You can estimate the value based on what it would sell for tomorrow, as is. Not the high price your neighbors got after spiffing up or what you would ideally hope to list for, after some work of your own. You know that, if your kitchen isn’t updated, your rooms haven’t been repainted or your carpet is old, etc, these are real factors that affect sales price, right now.
I wouldn’t use a loan appraisal, that’s somewhat theoretical, based on comparable homes. No one is looking inside.
What worked for us was using the FHA tables that estimate increase in value from original sales price. This works better if you held the home a long time. Zillow and like sites have us at a high value. But again, that’s based on other nearby homes’ sales histories and some calculations. I felt that, if questioned, I would point to the FHA and the to-do list.
Following up on @My3Kiddos in Post #12: if you live in PA you have to multiply the assessed value by the Common Level Ratio for your county (changes annually) to get an approximate fair market value. I don’t know if other states do this.

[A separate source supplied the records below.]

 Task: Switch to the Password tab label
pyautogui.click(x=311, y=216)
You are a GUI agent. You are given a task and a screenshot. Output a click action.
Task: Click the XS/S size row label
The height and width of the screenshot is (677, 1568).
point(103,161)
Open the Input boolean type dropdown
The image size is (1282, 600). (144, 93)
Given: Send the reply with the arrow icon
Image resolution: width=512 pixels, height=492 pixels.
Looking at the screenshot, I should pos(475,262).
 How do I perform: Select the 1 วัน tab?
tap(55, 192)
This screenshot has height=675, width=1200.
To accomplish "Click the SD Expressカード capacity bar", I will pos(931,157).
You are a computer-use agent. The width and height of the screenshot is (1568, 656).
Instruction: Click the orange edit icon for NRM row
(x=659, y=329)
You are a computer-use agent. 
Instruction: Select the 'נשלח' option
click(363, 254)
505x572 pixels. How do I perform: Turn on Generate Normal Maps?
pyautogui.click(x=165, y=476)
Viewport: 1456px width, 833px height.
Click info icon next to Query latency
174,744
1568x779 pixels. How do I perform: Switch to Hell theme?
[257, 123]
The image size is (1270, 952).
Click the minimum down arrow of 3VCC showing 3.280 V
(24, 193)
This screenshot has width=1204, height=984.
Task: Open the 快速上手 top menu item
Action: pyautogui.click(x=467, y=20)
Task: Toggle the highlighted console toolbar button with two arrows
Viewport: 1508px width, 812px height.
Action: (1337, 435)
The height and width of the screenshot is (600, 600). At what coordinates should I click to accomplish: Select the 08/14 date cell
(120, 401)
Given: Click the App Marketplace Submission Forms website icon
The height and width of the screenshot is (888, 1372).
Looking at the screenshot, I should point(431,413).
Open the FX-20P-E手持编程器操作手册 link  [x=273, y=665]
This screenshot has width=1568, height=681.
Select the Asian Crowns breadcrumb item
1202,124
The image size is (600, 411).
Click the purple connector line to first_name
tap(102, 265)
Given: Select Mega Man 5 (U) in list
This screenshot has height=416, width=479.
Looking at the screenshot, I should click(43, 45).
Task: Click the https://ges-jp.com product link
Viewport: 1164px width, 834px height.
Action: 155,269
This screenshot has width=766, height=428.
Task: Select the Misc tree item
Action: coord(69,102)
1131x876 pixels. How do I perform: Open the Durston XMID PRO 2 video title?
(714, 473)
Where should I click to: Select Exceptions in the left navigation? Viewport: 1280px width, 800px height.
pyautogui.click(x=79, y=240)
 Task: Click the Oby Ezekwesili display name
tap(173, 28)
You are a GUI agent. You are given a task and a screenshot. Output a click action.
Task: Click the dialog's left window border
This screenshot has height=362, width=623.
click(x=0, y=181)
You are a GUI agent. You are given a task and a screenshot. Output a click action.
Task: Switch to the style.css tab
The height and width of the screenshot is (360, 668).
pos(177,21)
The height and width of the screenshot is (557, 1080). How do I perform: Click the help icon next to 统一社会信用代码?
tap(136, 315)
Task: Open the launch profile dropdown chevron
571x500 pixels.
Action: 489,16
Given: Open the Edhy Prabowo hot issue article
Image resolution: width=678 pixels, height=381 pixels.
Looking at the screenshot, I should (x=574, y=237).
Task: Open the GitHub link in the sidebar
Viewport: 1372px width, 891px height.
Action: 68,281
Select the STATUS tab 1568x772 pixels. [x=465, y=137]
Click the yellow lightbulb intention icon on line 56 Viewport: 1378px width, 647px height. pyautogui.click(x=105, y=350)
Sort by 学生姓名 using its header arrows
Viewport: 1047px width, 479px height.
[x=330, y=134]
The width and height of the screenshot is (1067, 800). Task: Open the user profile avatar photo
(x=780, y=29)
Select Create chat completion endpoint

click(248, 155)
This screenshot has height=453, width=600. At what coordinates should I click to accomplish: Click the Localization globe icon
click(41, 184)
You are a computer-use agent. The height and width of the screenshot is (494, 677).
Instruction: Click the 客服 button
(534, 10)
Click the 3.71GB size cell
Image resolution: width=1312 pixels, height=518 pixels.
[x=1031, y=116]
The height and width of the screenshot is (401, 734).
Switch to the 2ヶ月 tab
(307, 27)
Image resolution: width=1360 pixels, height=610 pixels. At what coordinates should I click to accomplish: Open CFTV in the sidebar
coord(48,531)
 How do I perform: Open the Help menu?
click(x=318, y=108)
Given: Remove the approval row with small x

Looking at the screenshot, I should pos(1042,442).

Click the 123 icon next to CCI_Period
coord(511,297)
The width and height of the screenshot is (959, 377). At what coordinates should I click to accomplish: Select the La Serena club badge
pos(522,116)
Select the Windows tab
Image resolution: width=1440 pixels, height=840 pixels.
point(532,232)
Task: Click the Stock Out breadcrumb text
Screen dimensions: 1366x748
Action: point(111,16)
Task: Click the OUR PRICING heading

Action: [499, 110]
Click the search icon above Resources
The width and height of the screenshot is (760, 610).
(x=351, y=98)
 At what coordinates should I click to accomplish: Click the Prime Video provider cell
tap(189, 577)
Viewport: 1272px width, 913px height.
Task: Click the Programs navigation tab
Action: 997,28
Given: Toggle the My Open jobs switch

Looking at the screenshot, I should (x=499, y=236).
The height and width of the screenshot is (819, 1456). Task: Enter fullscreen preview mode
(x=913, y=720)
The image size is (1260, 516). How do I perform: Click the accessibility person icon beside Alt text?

Just be honest. Really, if your house has doubled in value…then you can’t use your original purchase price as the current value. Please just consider that point.
As noted, the price you use, is one that you could get by selling your house now…rather quickly without any fancy updates or the like.
But you can’t ingore appreciation that has taken place since you bought the house because really that does affect the actual value of your house now.